# Start of Entries shown

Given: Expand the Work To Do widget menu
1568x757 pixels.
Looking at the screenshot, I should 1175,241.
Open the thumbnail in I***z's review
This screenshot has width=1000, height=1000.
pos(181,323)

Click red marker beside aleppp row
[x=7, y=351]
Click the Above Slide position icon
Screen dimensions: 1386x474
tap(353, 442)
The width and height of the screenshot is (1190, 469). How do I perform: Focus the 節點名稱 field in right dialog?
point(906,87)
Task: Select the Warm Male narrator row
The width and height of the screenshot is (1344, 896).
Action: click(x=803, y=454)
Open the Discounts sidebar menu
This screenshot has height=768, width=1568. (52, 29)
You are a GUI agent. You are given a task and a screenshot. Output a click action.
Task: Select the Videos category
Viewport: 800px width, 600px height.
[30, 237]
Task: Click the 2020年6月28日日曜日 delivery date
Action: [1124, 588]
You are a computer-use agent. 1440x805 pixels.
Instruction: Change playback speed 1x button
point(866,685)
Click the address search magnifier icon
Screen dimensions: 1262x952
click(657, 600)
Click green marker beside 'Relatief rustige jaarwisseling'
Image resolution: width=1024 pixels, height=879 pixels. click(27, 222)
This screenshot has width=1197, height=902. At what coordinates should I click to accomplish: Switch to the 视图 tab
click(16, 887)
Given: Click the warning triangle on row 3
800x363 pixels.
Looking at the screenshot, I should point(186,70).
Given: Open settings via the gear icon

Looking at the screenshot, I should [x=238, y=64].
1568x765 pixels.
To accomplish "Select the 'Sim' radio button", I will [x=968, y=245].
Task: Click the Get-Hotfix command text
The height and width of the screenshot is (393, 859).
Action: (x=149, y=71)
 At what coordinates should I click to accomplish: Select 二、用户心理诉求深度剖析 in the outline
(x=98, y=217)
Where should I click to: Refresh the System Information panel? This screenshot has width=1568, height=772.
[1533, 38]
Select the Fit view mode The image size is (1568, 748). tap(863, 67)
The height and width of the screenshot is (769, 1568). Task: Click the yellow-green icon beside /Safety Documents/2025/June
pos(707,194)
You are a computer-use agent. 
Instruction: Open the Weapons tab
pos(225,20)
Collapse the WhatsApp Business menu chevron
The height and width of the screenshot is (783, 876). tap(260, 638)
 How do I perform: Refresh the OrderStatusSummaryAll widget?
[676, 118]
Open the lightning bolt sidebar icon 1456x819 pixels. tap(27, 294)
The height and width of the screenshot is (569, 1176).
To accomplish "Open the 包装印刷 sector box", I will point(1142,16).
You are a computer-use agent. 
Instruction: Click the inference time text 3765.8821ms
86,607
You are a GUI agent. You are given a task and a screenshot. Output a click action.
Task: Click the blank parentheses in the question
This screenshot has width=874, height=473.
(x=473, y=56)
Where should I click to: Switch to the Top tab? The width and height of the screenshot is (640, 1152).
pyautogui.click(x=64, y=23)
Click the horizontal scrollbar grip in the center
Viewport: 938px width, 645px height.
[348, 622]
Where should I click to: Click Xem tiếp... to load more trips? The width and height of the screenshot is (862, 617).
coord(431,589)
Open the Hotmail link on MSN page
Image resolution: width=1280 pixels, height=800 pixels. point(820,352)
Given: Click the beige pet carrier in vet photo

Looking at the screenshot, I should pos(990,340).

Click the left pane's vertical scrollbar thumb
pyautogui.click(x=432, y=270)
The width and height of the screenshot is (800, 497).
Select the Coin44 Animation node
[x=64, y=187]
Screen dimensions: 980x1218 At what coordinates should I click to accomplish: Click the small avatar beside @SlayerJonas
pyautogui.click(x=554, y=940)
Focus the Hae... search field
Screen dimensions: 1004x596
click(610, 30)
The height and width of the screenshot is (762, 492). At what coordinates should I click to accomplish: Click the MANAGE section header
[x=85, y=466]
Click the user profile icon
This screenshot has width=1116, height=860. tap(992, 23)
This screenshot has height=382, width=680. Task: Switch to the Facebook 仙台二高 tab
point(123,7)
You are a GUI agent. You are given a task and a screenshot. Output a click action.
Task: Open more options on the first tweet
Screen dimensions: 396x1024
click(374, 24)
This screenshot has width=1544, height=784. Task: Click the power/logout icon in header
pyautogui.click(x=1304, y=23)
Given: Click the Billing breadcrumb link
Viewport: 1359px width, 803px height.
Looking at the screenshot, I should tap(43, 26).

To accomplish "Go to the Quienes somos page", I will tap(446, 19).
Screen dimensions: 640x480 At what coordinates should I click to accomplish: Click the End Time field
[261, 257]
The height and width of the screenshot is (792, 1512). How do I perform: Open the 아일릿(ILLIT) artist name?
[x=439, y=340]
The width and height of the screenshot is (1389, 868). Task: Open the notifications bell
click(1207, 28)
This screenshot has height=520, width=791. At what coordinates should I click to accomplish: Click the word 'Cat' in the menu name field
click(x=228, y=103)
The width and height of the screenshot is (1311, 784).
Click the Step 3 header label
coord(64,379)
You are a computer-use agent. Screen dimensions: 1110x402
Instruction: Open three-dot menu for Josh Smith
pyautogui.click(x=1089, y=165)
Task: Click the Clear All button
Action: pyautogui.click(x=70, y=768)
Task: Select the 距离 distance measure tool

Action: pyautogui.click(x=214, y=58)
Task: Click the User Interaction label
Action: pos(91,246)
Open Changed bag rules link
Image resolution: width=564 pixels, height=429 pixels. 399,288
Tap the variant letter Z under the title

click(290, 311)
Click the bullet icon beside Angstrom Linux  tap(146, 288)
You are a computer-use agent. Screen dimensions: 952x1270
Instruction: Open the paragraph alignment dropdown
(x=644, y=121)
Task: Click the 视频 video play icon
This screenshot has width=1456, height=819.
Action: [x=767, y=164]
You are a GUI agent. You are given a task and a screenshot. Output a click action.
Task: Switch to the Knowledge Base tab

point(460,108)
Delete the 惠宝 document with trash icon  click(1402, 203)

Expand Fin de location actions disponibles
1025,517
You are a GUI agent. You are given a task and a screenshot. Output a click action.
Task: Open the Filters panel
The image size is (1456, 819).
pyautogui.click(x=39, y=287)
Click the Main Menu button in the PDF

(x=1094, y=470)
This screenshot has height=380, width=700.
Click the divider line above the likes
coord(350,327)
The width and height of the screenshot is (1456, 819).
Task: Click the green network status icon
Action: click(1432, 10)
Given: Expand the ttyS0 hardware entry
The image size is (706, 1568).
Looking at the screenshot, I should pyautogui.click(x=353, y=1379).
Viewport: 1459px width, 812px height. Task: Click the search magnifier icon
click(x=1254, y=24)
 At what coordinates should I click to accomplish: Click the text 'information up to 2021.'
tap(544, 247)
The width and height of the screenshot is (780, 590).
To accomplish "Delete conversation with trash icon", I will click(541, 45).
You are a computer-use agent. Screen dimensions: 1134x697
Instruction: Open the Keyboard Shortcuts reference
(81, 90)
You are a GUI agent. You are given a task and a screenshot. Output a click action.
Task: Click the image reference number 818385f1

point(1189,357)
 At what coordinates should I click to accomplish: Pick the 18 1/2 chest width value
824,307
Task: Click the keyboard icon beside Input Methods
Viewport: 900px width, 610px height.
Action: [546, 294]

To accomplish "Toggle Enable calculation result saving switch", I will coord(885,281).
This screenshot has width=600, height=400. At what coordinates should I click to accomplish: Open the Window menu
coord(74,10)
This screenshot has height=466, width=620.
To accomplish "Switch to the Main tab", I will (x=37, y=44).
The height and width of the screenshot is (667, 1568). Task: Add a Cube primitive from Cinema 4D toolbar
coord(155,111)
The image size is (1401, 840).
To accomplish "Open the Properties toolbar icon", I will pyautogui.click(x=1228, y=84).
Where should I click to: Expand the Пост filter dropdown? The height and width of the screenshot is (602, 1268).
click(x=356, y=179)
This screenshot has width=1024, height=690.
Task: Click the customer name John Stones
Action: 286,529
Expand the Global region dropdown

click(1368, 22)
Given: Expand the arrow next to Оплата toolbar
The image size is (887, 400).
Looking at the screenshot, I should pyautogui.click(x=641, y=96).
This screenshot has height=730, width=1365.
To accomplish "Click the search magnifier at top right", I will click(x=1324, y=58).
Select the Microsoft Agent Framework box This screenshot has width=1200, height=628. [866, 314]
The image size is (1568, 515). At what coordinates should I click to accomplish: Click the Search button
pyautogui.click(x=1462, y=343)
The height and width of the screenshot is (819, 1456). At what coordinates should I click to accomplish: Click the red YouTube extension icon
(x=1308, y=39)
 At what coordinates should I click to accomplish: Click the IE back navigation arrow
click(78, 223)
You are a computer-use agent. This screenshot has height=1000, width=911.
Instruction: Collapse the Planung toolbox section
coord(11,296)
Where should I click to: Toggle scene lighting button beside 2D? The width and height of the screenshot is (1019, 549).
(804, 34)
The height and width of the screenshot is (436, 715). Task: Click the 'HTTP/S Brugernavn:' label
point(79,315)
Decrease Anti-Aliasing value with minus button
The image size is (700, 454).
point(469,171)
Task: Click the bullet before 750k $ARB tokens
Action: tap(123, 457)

# End of Entries shown

# The task
Please swap "screenshot" for "image" in the data from the line with "Task: Click the keyboard" to the line with "coord(155,111)", and give only those lines with everything else unchanged.

# Expected output
Task: Click the keyboard icon beside Input Methods
Viewport: 900px width, 610px height.
Action: [546, 294]

To accomplish "Toggle Enable calculation result saving switch", I will coord(885,281).
This image has width=600, height=400. At what coordinates should I click to accomplish: Open the Window menu
coord(74,10)
This image has height=466, width=620.
To accomplish "Switch to the Main tab", I will (x=37, y=44).
The height and width of the image is (667, 1568). Task: Add a Cube primitive from Cinema 4D toolbar
coord(155,111)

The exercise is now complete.